Kadena announced at EthCC in Cannes that its long-planned Chainweb EVM testnet is live. Unlike Ethereum L2s that promise scaling via rollups, Chainweb EVM runs on Kadena’s braided proof-of-work architecture, designed to scale horizontally without fragmentation from discrete sequencers or bridges.

The result, according to Stuart Popejoy, Kadena co-founder and CEO, is “seamless EVM compatibility without compromising decentralization or throughput.”

“This is vanilla EVM with Pectra, so you can deploy today right now onto our chains,” Popejoy told the audience in Cannes at EthCC today.

Chainweb EVM initially runs five parallel EVM chains on testnet, with Kadena’s architecture allowing this number to grow with demand, while still maintaining sub-cent transaction fees. As Popejoy explained:

“Every time we add chains, the throughput goes up linearly for that amount,” Popejoy said. “So for instance, when we went from 10 to 20 chains, our throughput doubled.”

Kadena’s existing chains run Pact, the network’s native smart contract language, designed to prioritize security, auditability, and formal verification. Unlike Solidity (which is Turing-complete and can express anything at the cost of complexity), Pact is intentionally Turing-incomplete.

But like so many L1s and former L1s which have adopted the EVM, the network effects of Ethereum’s virtual machine — especially for things like tooling and wallets — are hard to disrupt. Just today, there were additional EVM launches from heavyweights Ripple and TON, using the Cosmos stack.

Kadena is pitching its proof-of-work roots as a feature, not a bug:

“Proof-of-work is still the most secure and the most decentralized consensus technology out there,” Popejoy said, although this is debated. “It eliminates the need for sequencers…and it’s a far more secure architecture.”
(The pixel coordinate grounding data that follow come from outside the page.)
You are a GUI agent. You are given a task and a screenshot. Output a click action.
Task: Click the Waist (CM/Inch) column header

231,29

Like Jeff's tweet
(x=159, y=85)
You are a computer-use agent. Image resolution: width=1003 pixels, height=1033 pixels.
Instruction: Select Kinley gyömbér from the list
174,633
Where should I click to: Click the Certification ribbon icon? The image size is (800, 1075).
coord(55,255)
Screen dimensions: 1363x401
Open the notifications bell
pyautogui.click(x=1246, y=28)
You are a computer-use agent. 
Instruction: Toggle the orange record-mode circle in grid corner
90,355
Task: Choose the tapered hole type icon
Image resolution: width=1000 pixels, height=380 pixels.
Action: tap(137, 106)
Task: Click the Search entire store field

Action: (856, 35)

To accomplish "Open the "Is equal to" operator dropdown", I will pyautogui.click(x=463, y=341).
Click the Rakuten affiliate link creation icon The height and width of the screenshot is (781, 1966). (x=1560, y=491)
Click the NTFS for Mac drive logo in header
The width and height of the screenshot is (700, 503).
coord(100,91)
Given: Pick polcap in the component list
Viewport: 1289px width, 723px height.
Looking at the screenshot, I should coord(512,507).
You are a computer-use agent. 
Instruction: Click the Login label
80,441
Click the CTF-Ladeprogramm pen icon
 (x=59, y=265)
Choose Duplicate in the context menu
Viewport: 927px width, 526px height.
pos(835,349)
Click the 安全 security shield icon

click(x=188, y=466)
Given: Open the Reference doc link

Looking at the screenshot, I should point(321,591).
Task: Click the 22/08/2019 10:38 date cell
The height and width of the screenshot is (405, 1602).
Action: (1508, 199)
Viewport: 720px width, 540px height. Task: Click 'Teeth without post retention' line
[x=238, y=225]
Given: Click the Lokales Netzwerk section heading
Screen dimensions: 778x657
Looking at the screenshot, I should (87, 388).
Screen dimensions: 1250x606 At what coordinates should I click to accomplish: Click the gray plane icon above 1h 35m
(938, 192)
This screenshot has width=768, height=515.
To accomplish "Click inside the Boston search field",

But the real question is whether developers and users will come. Kadena knows that onboarding Solidity developers will require overcoming significant UX complexity across multiple chains. Asked how they plan to abstract this complexity away, Popejoy said:

“Since its launch in 2020, Kadena’s multichain architecture has uniquely allowed dApps to scale linearly with demand…With our upcoming Chainweb EVM launch, we’re bringing this technology to Solidity developers, both by adapting techniques from Pact as well as working with builder partners to leverage advanced account abstraction and gas station functionality arriving with the Pectra EVM upgrade.”

To help bootstrap the ecosystem, Kadena is putting up real money: a $50 million grant program, half of it earmarked for Solidity-based dapps, AI integrations, and half for real-world asset (RWA) tokenization.

On the RWA side, Kadena is trying to differentiate with a compliance-first approach, according to chief business officer Annelise Osborne.

“From the outset, we have taken a deliberate and thoughtful approach in designing our Real World Assets (RWA) Token Standard to meet the complex needs of regulated entities seeking to tokenize assets on a public blockchain,” Osborne told Blockworks. “Our standard draws on the widely recognized ERC-3643 (T-REX) protocol and integrates ONCHAINID, enabling compliance features directly within token contracts.”

Even with grants and ambitious claims, Kadena’s challenge is clear: can they attract enough developers and users to sustain real activity once those incentives dry up? 

“The goal isn’t just to be another EVM option,” Popejoy told Blockworks, but rather “the place where DeFi developers go when they’re tired of dealing with high fees, slow transactions, and complex bridging.”

Although Popejoy touts “an unparalleled EVM user experience,” Kadena’s 30-second block times may feel slow compared to most L2s or the UX on, say, Solana or Sui.

The next few months on the road to mainnet should be telling.

“If we can nail that developer experience, where you get all the familiarity of Ethereum but with our performance and security, that’s when we know we’ve succeeded,” Popejoy said.

Correction, June 30, 2025 at 4:35 pm ET: Updated Annelise Osborne’s job title, and quote attribution.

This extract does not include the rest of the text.